My Dear Mr. Secretary: Reference is made to the letter of Mr. Boyden, dated June 21, 1923, relative to the Standard Oil tanker arbitration and relative to the duties which would fall upon the United States with respect to the return of the vessels if the arbitration was not concluded in favor of the claimants.

I am just in receipt of confidential information from an unofficial but dependable source that the independent tribunal, which has been for some months considering the arguments of the Standard Oil Company and of the Reparation Commission, is about to decide that the transfer of these vessels by the German Government to the Reparation Commission was perfectly valid and that the Standard Oil has not made out its case for restitution of the vessels pursuant to the terms of the arbitral agreement of June 7, 1920.

That agreement provided that if the Standard Oil made good its claim to beneficial ownership of the tankers, then they would be returned. Apparently the tribunal takes the view that a stockholder in a corporation does not own legally, equitably, or beneficially, the actual property of the corporation. The Standard Oil contended that since it owned the stock of the D. A. P. G., a German corporation which in turn owned the tankers, that consequently the Standard Oil was beneficial owner of the vessels. Probably one of the decisive points in the tribunal’s decision in this respect was the circumstance that the Standard Oil sold 30% of its stock to a German just before the United States entered the war, which stock it did not re-acquire until two or three years after the Armistice; hence the question was [Page 213] whether the holder of 70% of the stock of the corporation beneficially owned the corporation’s assets.

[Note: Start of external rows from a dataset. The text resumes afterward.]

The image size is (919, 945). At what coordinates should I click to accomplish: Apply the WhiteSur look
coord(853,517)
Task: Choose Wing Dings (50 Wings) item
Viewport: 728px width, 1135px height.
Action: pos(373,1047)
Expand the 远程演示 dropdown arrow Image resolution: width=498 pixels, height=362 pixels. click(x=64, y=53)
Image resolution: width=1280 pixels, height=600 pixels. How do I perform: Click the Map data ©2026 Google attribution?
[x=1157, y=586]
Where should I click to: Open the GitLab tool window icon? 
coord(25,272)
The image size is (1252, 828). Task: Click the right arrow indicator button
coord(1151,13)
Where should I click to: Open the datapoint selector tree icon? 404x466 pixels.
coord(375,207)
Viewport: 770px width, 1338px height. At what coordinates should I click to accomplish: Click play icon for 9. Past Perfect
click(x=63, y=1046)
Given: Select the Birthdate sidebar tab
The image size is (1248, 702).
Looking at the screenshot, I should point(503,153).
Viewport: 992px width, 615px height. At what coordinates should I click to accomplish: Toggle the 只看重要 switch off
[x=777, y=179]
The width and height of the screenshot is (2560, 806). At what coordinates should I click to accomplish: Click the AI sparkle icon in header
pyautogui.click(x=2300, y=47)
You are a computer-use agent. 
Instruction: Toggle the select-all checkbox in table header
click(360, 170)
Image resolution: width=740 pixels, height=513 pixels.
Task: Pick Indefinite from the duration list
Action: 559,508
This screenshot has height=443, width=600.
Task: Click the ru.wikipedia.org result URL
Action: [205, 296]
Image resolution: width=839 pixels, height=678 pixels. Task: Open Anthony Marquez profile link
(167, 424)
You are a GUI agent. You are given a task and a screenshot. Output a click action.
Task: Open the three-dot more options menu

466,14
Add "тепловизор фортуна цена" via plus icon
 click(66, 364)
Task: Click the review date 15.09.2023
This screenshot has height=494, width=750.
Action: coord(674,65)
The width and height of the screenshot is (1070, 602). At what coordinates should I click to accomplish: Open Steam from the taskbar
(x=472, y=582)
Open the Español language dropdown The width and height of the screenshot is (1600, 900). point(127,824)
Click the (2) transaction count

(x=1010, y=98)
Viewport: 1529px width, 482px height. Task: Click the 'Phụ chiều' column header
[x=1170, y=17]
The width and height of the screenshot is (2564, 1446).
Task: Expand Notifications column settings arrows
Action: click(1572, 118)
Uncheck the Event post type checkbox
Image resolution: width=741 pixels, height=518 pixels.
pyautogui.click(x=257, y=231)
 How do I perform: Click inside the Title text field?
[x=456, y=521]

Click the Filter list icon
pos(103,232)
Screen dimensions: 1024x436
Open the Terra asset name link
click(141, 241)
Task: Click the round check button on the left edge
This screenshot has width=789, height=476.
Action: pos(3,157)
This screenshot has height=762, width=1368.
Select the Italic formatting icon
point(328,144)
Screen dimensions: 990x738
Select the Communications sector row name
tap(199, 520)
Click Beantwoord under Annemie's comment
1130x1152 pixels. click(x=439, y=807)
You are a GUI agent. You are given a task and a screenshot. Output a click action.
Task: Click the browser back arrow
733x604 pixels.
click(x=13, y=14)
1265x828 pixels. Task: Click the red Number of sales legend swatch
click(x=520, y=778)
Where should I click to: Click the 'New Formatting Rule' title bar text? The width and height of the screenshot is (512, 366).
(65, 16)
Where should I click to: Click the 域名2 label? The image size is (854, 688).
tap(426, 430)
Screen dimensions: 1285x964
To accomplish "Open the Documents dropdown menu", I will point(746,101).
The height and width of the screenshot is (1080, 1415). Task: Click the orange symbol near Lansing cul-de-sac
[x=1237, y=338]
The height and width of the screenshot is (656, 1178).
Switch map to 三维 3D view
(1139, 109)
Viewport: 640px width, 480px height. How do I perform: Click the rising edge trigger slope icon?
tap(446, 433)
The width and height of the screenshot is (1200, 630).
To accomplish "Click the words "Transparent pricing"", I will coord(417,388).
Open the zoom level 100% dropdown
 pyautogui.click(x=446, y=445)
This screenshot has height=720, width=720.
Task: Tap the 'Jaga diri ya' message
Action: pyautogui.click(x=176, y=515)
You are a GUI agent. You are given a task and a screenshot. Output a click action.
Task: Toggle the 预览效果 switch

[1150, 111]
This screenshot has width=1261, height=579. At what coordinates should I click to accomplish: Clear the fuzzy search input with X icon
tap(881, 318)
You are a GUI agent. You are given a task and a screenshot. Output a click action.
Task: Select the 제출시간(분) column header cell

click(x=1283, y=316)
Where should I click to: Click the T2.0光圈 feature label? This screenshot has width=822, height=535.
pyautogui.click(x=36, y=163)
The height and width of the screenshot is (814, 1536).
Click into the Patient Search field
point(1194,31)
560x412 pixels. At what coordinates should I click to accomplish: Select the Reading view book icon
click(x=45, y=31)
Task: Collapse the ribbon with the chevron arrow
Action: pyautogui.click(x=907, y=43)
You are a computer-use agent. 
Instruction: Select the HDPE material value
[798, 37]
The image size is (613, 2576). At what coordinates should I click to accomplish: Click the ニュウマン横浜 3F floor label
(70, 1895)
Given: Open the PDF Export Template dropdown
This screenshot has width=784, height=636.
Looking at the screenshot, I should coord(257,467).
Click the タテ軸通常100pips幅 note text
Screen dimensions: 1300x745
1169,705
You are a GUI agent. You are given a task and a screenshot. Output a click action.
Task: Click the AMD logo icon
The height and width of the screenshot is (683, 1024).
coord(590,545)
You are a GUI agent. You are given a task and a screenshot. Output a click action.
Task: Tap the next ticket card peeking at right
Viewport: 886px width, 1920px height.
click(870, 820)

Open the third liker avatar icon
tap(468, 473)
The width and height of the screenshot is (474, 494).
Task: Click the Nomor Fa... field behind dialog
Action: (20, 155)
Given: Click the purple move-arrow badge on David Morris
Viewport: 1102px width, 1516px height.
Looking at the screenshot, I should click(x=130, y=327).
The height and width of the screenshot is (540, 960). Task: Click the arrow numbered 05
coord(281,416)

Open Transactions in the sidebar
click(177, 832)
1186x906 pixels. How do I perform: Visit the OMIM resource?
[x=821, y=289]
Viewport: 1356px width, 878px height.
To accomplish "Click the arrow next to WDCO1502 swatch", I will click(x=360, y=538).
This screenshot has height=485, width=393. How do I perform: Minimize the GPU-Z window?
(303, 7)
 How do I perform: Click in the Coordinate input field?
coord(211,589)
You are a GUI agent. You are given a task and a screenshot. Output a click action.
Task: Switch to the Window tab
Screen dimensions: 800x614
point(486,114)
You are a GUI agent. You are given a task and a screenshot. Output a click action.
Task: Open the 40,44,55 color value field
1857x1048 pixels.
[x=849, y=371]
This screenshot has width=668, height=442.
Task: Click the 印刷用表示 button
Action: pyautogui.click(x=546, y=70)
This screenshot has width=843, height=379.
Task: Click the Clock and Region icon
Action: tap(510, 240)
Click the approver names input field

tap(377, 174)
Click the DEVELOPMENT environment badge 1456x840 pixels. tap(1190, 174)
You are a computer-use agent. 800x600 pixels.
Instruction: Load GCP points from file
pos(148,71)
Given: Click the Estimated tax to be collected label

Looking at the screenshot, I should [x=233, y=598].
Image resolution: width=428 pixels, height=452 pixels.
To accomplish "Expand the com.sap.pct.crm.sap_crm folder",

Alternatively the arbitration agreement provided that if the Standard Oil did not have beneficial ownership but was shown to be entitled to financial reimbursement, then such reimbursement would be paid in tankers instead of cash. This provision had regard to paragraph 20 of Annex II, Part VIII of the Treaty of Versailles which stipulates that the Reparation Commission, in accepting payments from Germany, shall have due regard to the legal or equitable interests of Allied nationals. The tribunal seems to consider that a stockholder has neither a legal nor an equitable interest in the assets of the corporation. It is the corporation which possesses both the legal and the equitable estates in the corporation’s property. Furthermore, it is doubtful what is meant by the expression “the Reparation Commission shall have due regard”. In no other case has any allowance been made to stockholders in steamship corporations which lost their vessels. Furthermore, Germany adopted a law, uniform in its application, compensating its nationals, as far as possible, for the loss of their vessels. Under this law, at a time when the mark had substantial value, the D. A. P. G., the Standard Oil’s subsidiary, received over 75 million marks for the property for which financial reimbursement is now claimed.

I suggest that it is not prudent or desirable to communicate the foregoing to the Standard Oil Company until the tribunal has reached a formal decision. It is always possible, of course, that some new fact or legal theory might alter the conclusion which, I confidentially understand, has been arrived at. However, there may be some preliminary steps you wish to take in the direction of carrying out the suggestions made in Mr. Boyden’s letter of June 21, 1923 in the event that the final decision from the tribunal conforms to the advance information outlined above.